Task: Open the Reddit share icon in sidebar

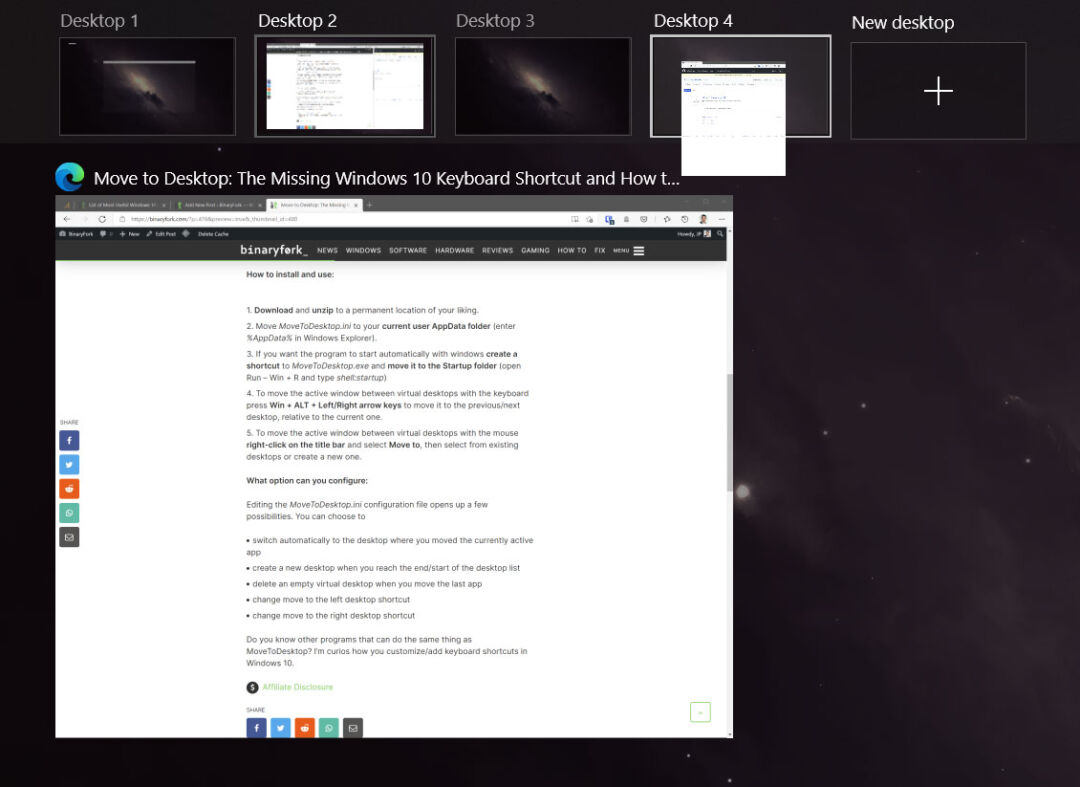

________________________________________

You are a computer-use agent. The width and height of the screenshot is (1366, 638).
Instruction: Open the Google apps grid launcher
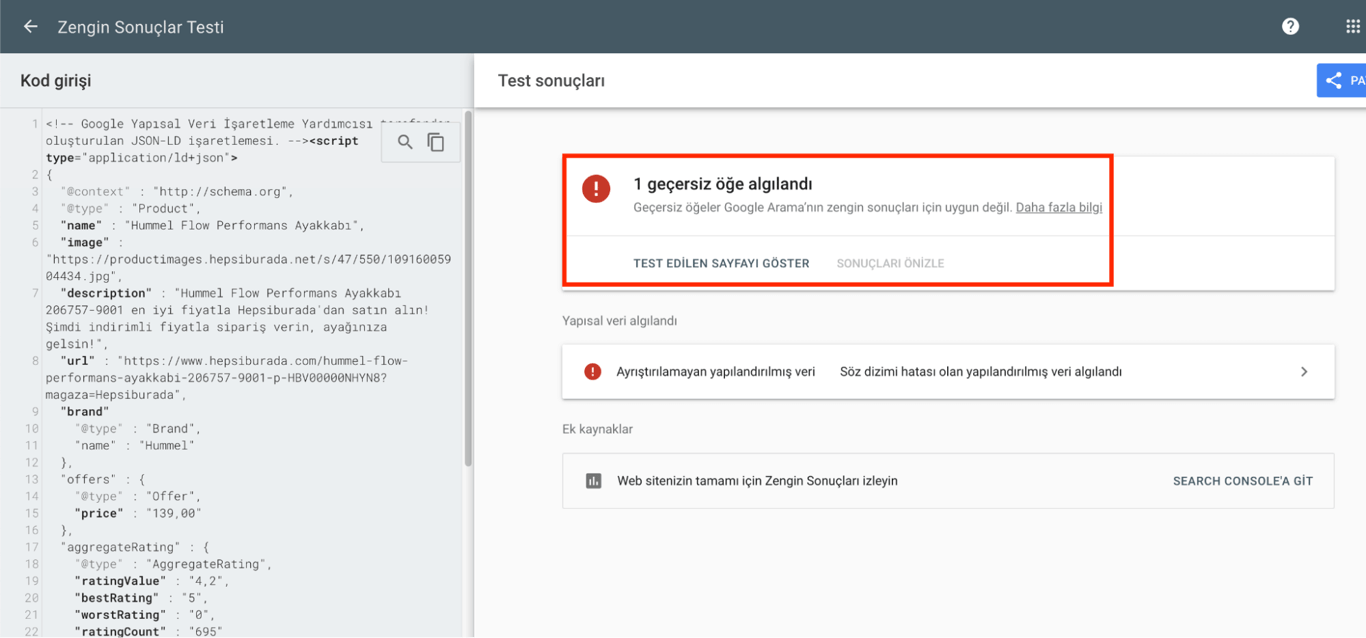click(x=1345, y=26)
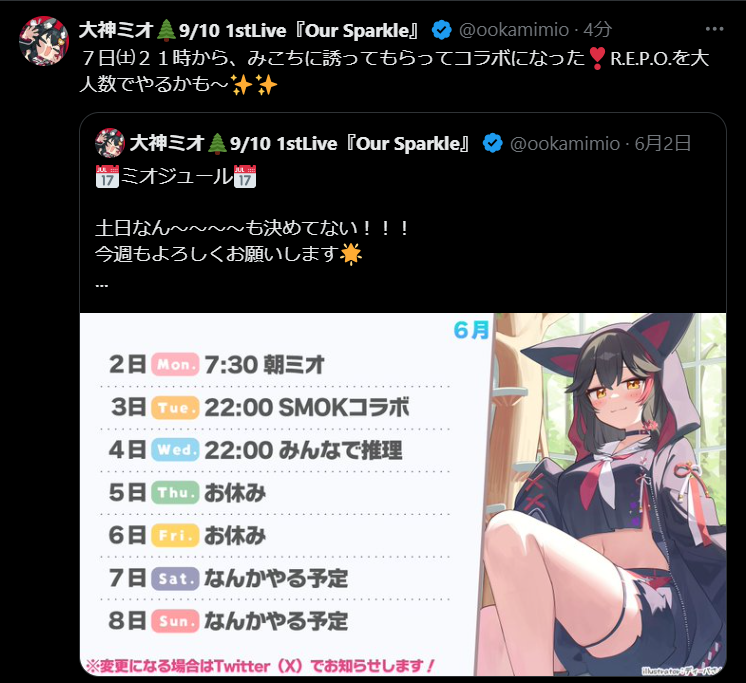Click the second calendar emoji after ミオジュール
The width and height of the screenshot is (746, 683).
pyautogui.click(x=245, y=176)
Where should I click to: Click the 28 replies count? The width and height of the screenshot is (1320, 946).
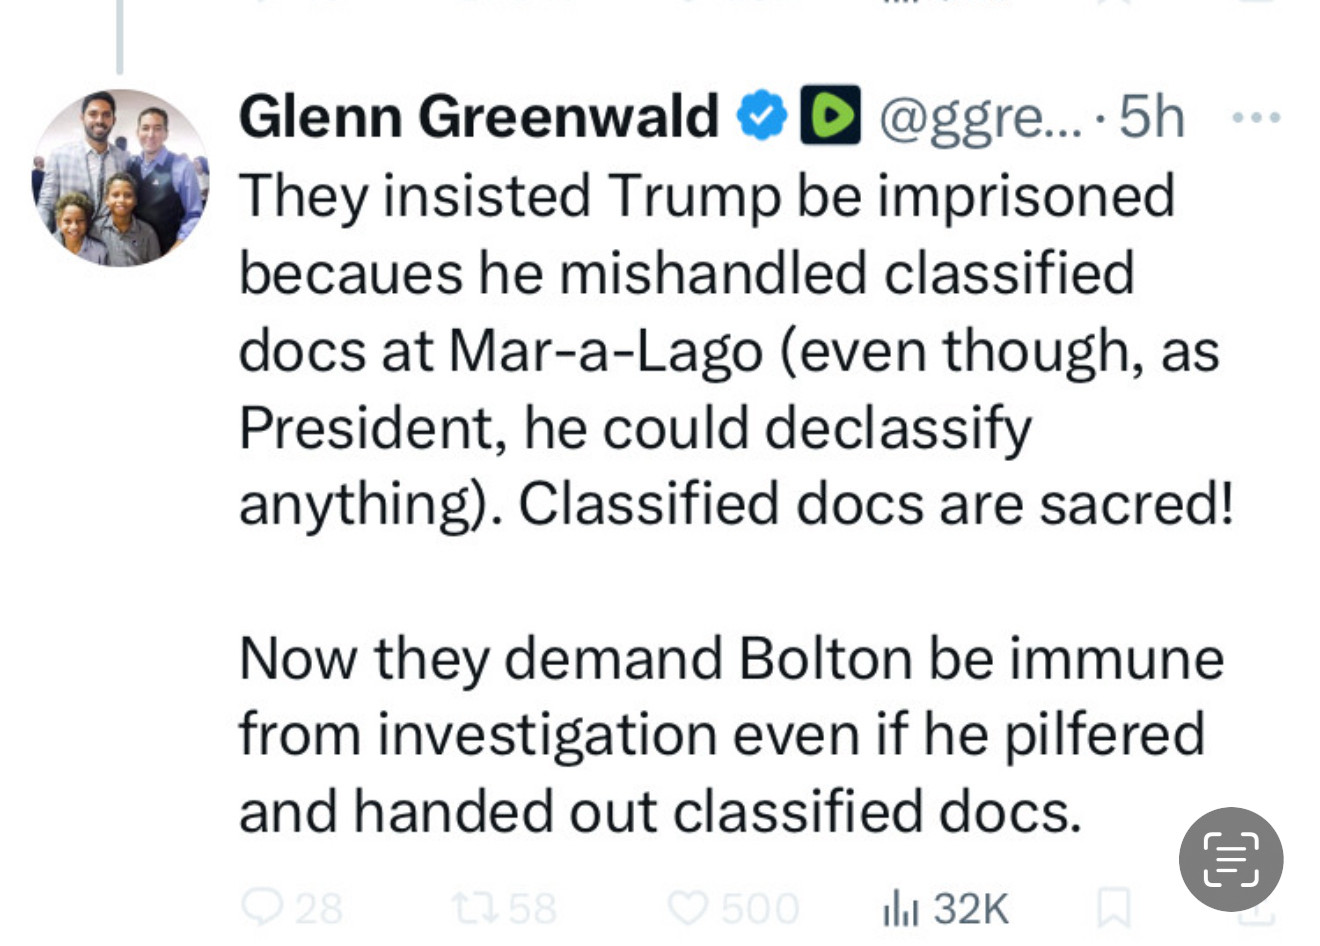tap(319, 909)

________________________________________

| Exercise instructions |
Report each line of the data above that contains the string "height". Only matches in the same letter case count.

| In response |
You are a computer-use agent. The width and height of the screenshot is (1366, 638).
The width and height of the screenshot is (746, 683).
Where should I click to: Click the 28 replies count? The width and height of the screenshot is (1320, 946).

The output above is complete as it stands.